Ariba, a leader in cloud- based collaborative commerce applications, is the world’s second largest cloud vendor by revenue, connecting to over 730 000 suppliers. The transaction is expected to be completed by the end of August, pending approval by Ariba shareholders and regulators.
Cloud computing provides software, storage, computing power and other services from remote data centers via the internet, allowing companies to implement new programs faster and at lower cost than traditional products installed at a customer’s own data center.
SAP expects the acquisition will give the company a good position in a fast growing segment and help “create new models for business-to-business collaboration in the cloud.”
SAP Co-CEOs Bill McDermott and Jim Hagemann Snabe said: “The addition of Ariba will create the business network of the future, deliver immediate value to our customers and provide another solid engine for driving SAP’s growth in the cloud.”
According to Richard Williams, an analyst at Cross Research in Livingston, New Jersey, Ariba would allow the company to automate business transactions with outside companies and make more competitive cloud-based business networks.
Roger Kay, principal analyst for Endpoint Technologies Associates agrees: “Ariba is a solid business in its own right and gives SAP access to cloud computing technologies that it couldn’t replicate internally.”
But others, including Forrester analyst Andrew Bartels, believe the deal may not make strategic sense due to the duplication of products between the two firms: “The only unique products that Ariba brings are its eInvoicing product (SAP has been reselling OpenText) and its SaaS version of eProcurement and services procurement.” He sees further negatives in Ariba’s “idiosyncratic pricing model” and inability to “generate the kinds of revenues that SAP is expecting”.
The need to integrate Ariba products and systems into the SAS business may deflect management attention from product improvement and the selective filling of product range gaps with fully integrated products.
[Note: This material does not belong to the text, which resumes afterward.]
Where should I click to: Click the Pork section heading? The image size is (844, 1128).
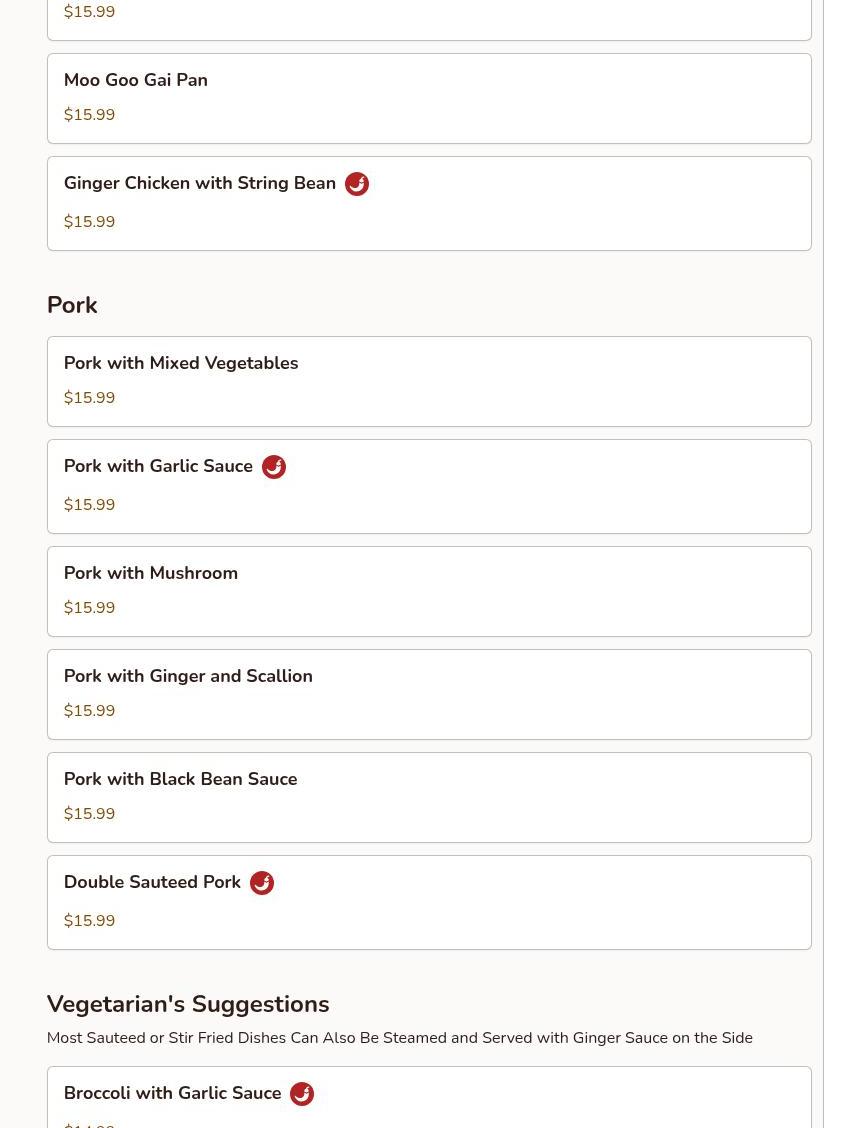coord(72,305)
Some also question whether SAP is paying too much for Ariba, which has closed as low as $22.12 in the past 12 months. Following the SAP offer on 22 May, the price leaped from $37.64, but has since remained a little under the offer price.
In keeping with the trend of businesses increasingly storing and processing data on the Web, SAP is shifting many staple applications to the Internet.
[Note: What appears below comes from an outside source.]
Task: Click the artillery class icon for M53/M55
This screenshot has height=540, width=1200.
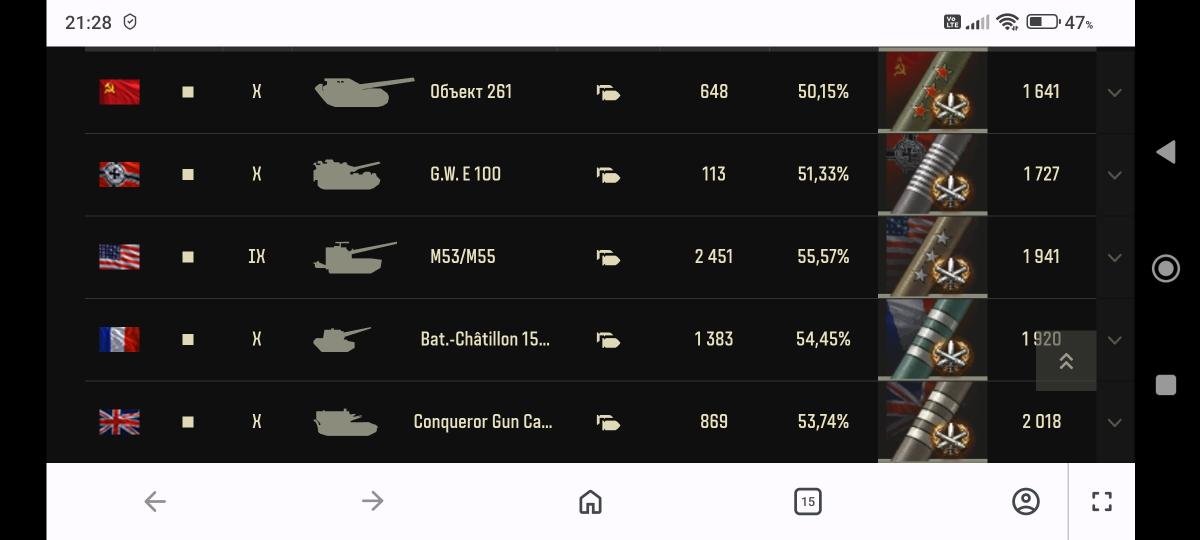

According to McDermott: “We don’t have the DNA in the cloud.” He continued: “We’re probably the most strategic cloud player in the enterprise software industry.”
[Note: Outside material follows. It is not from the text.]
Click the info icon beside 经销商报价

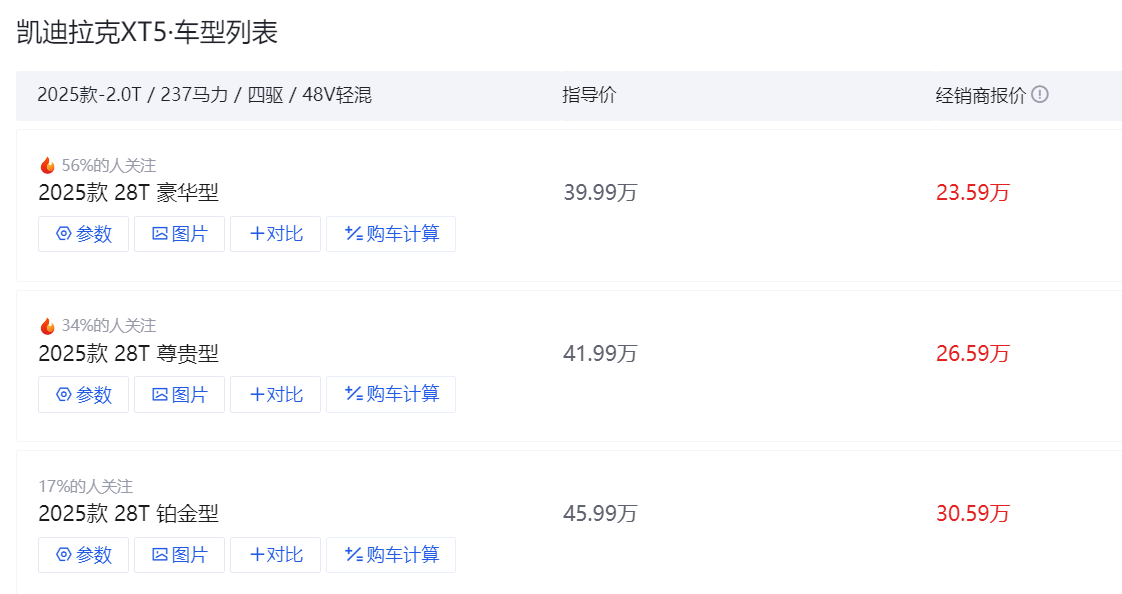pyautogui.click(x=1040, y=95)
SAP first made inroads into cloud computing with the purchase of SuccessFactors Inc. for over $3 billion in December. Oracle, one of SAP’s biggest rivals, followed by signing an agreement to pay $46 per share for Taleo, a cloud- based human resource management software firm, and has also purchased social media marketer Virtue for $300 million.
But Williams said there was still potential for other bidders to emerge: “There’s a history of bidding wars between SAP and Oracle and this is exactly the kind of strategic company that would spark something like that.”